天井には小さな電球、床は傾斜して端は排水口になっている。
駅で鎮圧された男は気づけばここにいた。
彼はそれまで意識を失っていた。
「……ここは?」
「あなたの家ですよ。あるいは墓場」
ハッと声の方を振り返れば扉の前に立つのは灰色のコートを纏った人間。
怯えた様子の男に彼は問いかける。
「正しく答えてください、そうすればあなたは元の家に帰れる。『吸血鬼』、聞き覚えは?」
「…………」
男は震えて黙秘した。
霞は確信し、彼の運命を笑った。
「どうやら聞き覚えがありそうだ。それに、血色の悪さと体温の低さ、あなたは人類に仇為す敵か。それならここがあなたの墓場です」
「違う……」
「何が?」
「違うんだ! 俺はただ誘われて、終わって疲れて眠って、気づいたら……」
「因果関係は問うていません。結局あなたは月の輩になった、処分が妥当です」
霞の冷めた目に男は後ずさるが、必死になって弁明を続ける。
「待ってくれ! 何が気に食わなかった? 謝る!
「んん? 彼らは私に関係ありませんけど。どちらかといえば、あなたが間抜けでしょう。これではせっかくの『偽装』も台無しだ」
「頼む、家に帰らせてくれ。じゃないと殺される……!」
男は縋り付こうと霞に這って近づいた。
そして、彼を支える左手が弾けて血しぶきが舞った。
骨の残骸が床の血だまりに沈む。
「ああ、ギャアァ――――ゴフッ」
「叫ばないでください。
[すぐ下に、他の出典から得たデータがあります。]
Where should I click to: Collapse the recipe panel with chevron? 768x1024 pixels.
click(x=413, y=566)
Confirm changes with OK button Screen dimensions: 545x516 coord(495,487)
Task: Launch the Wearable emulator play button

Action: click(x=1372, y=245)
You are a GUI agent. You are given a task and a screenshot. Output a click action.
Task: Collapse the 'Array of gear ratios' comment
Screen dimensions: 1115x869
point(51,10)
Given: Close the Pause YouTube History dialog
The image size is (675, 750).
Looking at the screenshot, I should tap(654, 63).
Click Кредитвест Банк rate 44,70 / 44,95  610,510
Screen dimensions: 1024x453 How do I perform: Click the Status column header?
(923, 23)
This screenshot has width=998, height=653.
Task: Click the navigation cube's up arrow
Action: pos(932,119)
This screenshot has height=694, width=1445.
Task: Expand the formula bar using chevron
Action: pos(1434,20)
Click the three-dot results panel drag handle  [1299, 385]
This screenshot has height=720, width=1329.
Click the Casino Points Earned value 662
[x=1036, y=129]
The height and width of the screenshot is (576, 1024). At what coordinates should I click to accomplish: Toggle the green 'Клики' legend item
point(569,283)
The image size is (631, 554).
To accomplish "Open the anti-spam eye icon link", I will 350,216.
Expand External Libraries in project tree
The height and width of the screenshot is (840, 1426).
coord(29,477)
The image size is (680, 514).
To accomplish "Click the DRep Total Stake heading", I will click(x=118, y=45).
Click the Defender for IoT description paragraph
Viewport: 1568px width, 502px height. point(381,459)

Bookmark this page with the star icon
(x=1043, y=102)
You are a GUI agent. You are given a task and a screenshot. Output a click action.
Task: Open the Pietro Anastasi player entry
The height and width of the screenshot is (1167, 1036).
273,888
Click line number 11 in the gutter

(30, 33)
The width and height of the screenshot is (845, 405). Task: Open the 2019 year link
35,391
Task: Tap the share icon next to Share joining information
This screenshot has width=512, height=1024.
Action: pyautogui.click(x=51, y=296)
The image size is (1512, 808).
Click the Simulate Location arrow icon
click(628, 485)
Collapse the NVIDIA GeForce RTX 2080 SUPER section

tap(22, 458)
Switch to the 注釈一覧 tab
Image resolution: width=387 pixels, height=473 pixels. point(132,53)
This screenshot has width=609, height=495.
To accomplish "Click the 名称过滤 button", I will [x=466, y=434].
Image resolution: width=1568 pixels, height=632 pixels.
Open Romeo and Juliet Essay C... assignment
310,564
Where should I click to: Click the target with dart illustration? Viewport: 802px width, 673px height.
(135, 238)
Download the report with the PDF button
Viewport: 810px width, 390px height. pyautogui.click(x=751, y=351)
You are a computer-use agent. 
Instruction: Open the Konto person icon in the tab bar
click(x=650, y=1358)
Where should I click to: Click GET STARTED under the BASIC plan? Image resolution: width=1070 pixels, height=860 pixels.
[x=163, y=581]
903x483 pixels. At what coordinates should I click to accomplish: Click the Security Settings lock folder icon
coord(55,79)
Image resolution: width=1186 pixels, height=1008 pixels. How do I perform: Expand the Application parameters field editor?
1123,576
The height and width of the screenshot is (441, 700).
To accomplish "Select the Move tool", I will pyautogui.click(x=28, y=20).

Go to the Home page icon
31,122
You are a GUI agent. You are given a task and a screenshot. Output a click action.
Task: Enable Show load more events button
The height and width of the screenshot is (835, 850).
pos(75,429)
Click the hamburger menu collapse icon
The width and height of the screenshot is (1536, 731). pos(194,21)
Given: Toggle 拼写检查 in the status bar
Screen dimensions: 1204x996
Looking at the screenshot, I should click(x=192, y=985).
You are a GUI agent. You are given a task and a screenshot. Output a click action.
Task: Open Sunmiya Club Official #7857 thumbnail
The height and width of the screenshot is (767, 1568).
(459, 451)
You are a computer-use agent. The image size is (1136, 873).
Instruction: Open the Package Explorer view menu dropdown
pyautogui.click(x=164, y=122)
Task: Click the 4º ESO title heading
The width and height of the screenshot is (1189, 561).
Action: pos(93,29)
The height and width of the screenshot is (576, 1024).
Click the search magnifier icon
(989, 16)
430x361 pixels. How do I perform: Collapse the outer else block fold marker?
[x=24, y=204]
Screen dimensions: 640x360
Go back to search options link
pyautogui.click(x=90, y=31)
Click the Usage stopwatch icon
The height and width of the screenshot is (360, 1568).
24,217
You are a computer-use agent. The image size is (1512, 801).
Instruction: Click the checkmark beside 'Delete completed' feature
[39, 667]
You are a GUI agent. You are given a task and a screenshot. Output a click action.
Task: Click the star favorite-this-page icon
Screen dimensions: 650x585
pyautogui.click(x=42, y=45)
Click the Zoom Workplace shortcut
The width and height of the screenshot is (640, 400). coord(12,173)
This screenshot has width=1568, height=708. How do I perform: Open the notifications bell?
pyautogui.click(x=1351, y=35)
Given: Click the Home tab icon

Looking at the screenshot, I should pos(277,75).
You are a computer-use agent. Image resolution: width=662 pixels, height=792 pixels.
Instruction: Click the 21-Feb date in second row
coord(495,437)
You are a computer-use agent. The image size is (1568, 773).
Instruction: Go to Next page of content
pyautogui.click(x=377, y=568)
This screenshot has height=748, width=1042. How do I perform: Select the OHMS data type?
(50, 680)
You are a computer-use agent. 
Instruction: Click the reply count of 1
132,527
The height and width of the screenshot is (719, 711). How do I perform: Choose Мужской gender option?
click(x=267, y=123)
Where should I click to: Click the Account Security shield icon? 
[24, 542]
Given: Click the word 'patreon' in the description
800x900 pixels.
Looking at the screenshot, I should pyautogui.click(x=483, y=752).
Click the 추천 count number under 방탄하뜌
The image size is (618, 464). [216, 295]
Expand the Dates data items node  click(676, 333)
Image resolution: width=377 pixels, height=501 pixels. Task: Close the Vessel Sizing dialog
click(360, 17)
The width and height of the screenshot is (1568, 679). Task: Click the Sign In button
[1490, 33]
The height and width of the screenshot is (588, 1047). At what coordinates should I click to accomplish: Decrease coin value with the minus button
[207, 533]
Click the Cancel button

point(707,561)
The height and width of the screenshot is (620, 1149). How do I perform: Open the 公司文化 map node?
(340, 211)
この部屋響くんです」
男のお腹に見えない何かが当たって内臓ごと潰れる。
霞は自身の銃型魔装に飛び散った血を拭い、再びそれを男へ向ける。
男は死に物狂いで後退するが冷たい壁が行く手を阻む。
「最後に一つ聞いておきましょうか。あなたに接触した人間の容姿、年齢は?」
「わ、わからない!」
「はあ?」
「覚えてないんだ!」
男の顔は本気。
まさか自分の命で賭けはしないだろう。
情報がないなら霞にとっては用済み。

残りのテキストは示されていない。